Uno de los elementos más llamativos del estudio es que no contempla una invasión terrestre clásica. En su lugar, plantea una campaña de presión aérea y cibernética destinada a paralizar el funcionamiento del Estado. Tras 90 días de ataques, Moscú lanzaría un ultimátum político para forzar la aceptación de la ocupación o escalar el conflicto hacia otros objetivos según el escenario planteado por el informe.
El análisis se centra especialmente en las vulnerabilidades estructurales de los países bálticos, con especial atención a Lituania. El estudio advierte de que la dependencia energética, la falta de defensas antiaéreas suficientes y la fragilidad de las redes críticas podrían facilitar un colapso rápido del país en caso de un ataque coordinado de gran intensidad este enfoque busca identificar debilidades defensivas ante escenarios extremos futuros.

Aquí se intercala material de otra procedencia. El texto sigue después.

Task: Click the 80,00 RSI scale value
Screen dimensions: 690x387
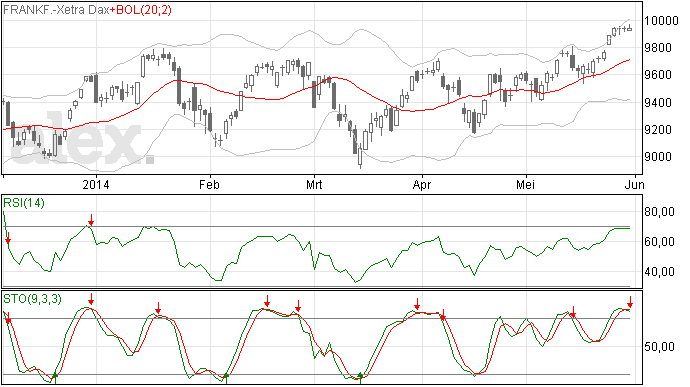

Defense News, el primer medio en hacerse eco del estudio, subraya que se trata de un ejercicio de simulación estratégica y no de una predicción sobre intenciones reales del Kremlin. Destaca que el informe se basa en capacidades militares conocidas y en supuestos políticos extremos, lo que lo convierte en un análisis prospectivo destinado a evaluar riesgos más que a anticipar decisiones, según la cobertura del medio estadounidense especializado en defensa.
El escenario descrito genera debate sobre la capacidad real de la OTAN para responder a un ataque de estas características. El informe también refleja la creciente preocupación en Europa por la guerra híbrida y el uso masivo de sistemas no tripulados en conflictos de alta intensidad. La proliferación de drones de bajo coste ha cambiado la naturaleza de la guerra moderna, obligando a los Estados europeos a reforzar sus capacidades de defensa aérea y su resiliencia interna según tendencias observadas en conflictos recientes en Ucrania.
En conjunto, el estudio no afirma que Rusia tenga intención inmediata de ejecutar un plan de este tipo, sino que plantea un ejercicio teórico para evaluar la resistencia de los Estados bálticos. Sin embargo, el análisis vuelve a poner sobre la mesa el debate sobre la capacidad real de Europa para responder a ataques combinados de drones, misiles y ciberataques en el actual entorno de seguridad.